§ **Vorliegender Text**:
Parallel und nur teilweise ausgelöst durch diese Vorgänge lief die amtliche Vorbereitung auf den UN-Beitritt an. Als ihr erstes Ergebnis hat Außenminister Scheel in einer Grundsatz-rede über die „Möglichkeiten der Mitarbeit in den Vereinten Nationen" (30. Mai 1973) vor der Deutschen Gesellschaft der Vereinten Nationen die Positionen des Auswärtigen Amtes vorgezeichnet Diese Rede signalisierte das Bewußtsein, daß mit dem UN-Beitritt der Bundesrepublik ein großer Erwartungsdruck in Hinblick auf internationale Initiativen insbesondere in Richtung auf mehr Solidarität unseres reichen Industriestaates mit der Dritten Welt ausgelöst werden könnte, dem rechtzeitig entgegenzuwirken wichtig sei.

Einträge aus einem Datensatz
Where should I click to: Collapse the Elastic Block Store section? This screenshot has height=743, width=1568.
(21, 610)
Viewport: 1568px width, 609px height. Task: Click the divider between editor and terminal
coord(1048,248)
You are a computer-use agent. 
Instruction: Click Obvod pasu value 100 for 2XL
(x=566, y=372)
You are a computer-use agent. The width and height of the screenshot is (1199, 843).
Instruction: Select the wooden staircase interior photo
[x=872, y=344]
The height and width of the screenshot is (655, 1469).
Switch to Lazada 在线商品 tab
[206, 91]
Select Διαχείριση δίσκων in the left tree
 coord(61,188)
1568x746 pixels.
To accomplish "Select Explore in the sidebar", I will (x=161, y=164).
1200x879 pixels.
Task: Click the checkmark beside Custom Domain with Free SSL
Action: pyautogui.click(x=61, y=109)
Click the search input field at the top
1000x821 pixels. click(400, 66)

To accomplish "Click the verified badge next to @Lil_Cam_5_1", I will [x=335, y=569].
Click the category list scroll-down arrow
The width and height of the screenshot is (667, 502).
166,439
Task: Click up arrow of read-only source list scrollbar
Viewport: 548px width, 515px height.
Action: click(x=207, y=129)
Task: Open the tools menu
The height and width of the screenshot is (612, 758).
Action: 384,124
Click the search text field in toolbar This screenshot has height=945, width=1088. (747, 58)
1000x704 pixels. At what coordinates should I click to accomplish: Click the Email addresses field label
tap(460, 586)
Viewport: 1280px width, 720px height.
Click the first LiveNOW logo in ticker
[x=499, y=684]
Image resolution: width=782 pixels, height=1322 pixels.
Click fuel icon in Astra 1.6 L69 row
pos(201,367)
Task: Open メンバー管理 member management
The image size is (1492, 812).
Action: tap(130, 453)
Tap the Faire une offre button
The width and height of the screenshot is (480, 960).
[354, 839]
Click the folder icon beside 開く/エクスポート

§ **Bitte bearbeiten**:
A: Fassen Sie im Text über die Vorbereitung des UN-Beitritts den Absatz, der mit „Parallel und nur teilweise“ beginnt, als kurze Liste zusammen. Die wichtigsten Fakten sollen erhalten bleiben.
B: Setzen Sie den Text über die Vorbereitung des UN-Beitritts im Anschluss an seinen letzten Satz fort.

§ **Schriftliche Antworten**:
A:
- Die amtliche Vorbereitung auf den UN-Beitritt begann parallel zu diesen Vorgängen und wurde nur teilweise von ihnen ausgelöst.
- Als erstes Ergebnis umriss Außenminister Scheel die Positionen des Auswärtigen Amtes. Das geschah am 30. Mai 1973 in einer Grundsatzrede über die „Möglichkeiten der Mitarbeit in den Vereinten Nationen“ vor der Deutschen Gesellschaft der Vereinten Nationen.
- Die Rede zeigte das Bewusstsein, dass der Beitritt großen Erwartungsdruck auslösen könnte. Erwartet würden internationale Initiativen, vor allem mehr Solidarität des reichen Industriestaates mit der Dritten Welt.
- Diesem Druck rechtzeitig entgegenzuwirken, galt als wichtig.

B:
Scheel geht davon aus, daß kein Zwang zur Neuorientierung der deutschen Außenpolitik in Hinblick auf die 2/3 Mehrheit des Südens in den UN bestehe und begründet dies mit zwei Überlegungen: Er warnt einmal vor einer Überschätzung der UN. Die UN habe als politisches Organ zur Regelung der eigentlichen politischen Konflikte weniger Kraft aufgebracht, als in der Gründungsphase erhofft worden sei. Alle wesentlichen militärischen und sicherheitspolitischen Entwicklungen seien an den UN vorbeigegangen: der Vietnamkrieg, der Nahostkonflikt, der Dialog der Weltmächte über die strategischen Waffen, die deutsche Ostpolitik und die europäische Sicherheitskonferenz. Das ist zweifellos richtig; daraus darf allerdings nicht die Folgerung gezogen werden, daß Vollversammlung und Sicherheitsrat wegen ihres geringen Durchsetzungsvermögens für das politische Generalklima in der Welt relativ unbedeutend sind.

Die zweite Überlegung ging von der Tatsache aus, daß die Bundesrepublik schon in den an Stelle des Sicherheitsrates und der Vollversammlung immer wichtiger werdenden Unter-organisationen vertreten sei, also jenen Organisationen, die im wesentlichen der Milderung des Nord-Südkonfliktes dienen. Die Bundesrepublik sei in den UN also „kein unbeschriebenes Blatt" mehr. Insofern sei der bundesdeutsche UN-Beitritt keine besonders einschneidende Zäsur.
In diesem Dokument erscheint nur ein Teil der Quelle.